We believe that these changes in the metaproteomes were likely due to the dietary shift from milk to solid food, which will be further discussed in the context of functional analysis later. Nonetheless, with this expectation, we surmise that these changes in the microbiomes can only be observed by metaproteomics but not by metagenomics, perhaps because the adaptation for the dietary shift was more dependent on changes of protein expression, rather than changes of the taxonomic composition of the microbial community. In other words, the functional profile of the microbial community was adjusted to adapt to the solid food, while its genetic potential remained similar. metaSpectraST offered a new way to detect these possibly dietary-driven microbiome changes over time, giving a complementary picture of the gut microbiome at functional level, which cannot be obtained by metagenomics.

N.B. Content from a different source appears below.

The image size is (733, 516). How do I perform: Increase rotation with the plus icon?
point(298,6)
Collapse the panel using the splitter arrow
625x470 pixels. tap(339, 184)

Closer inspection of the three metaproteome clusters showed that samples of cluster P3 were all from the littermates of mother mouse 207H, while samples from littermates of mother mouse 189C were all gathered in cluster P2 except for mouse My*. This result suggested the possibility that maternal effect may have an impact on microbiome adjustment to environmental factors, which, again, could not be observed by metagenomics. The exception My* had been expected to show a closely similar metaproteome to mouse V*, since they were littermates and housed in the same cage. However, My* was clustered together with mice from a different mother mouse and different cage, which exemplified once more the wide inter-individual heterogeneity of the gut microbiome and demonstrated the ability of metaSpectraST to detect this kind of variabilities and validate biological replicates. But, neither metagenomic analysis nor metaSpectraST uncovered the co-housing effect unambiguously. A larger sample size is probably needed to gain more evidence.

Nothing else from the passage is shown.